Type 1 diabetes often strikes children. My brother was 10 when he was diagnosed. At that age, children don’t usually appreciate the long-term value of careful treatment and they are often not careful enough to consistently self-administer therapy reliably. A CGM can help a young patient by being an active partner in the ongoing blood sugar monitoring process, alerting him or her in case intervention is needed. In addition, a CGM can provide parents or doctors with the same blood sugar measurements so they can intervene and manage therapy as needed until the patient is old enough to take responsibility for themselves. One family’s story of how CGM saved their daughter’s life can be found here.

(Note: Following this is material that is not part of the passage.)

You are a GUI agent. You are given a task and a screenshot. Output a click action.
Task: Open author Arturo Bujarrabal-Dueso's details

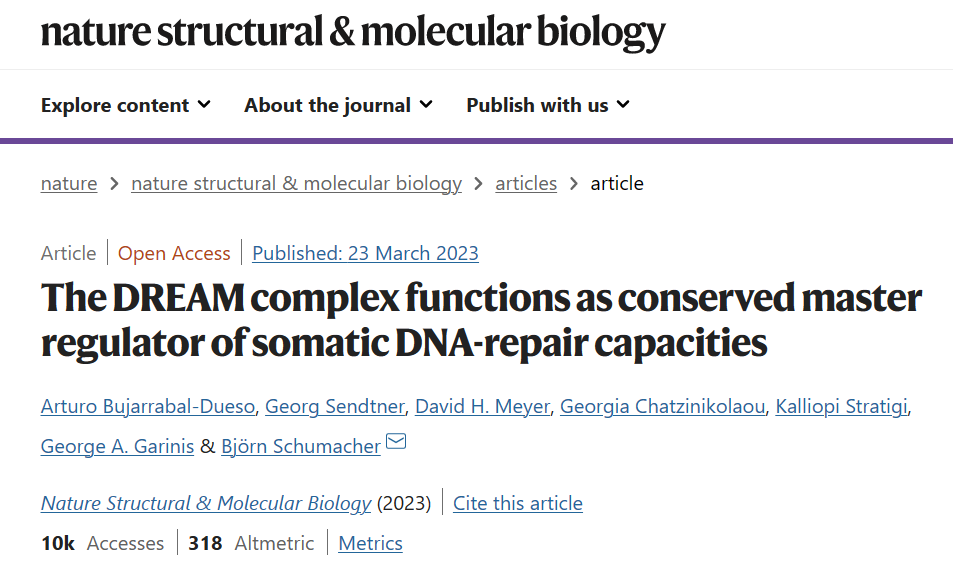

CGMs have been around for years, but they have traditionally been larger belt-worn devices. I can imagine how inconvenient this would be for sleeping, playing sports, and other normal daily activities. With the miniaturization and small batteries that ON Semiconductor enables in our low-power designs, it is now possible to wear a CGM in a small body-worn patch. The patch can wirelessly transmit blood sugar levels to a receiver. Often this is paired with an automated insulin pump for even better therapy.
Modern wearable electronics bring convenience to modern medical therapy by making electronics smaller and as minimally evasive as possible. This will increase adoption and the quality of life for millions of patients.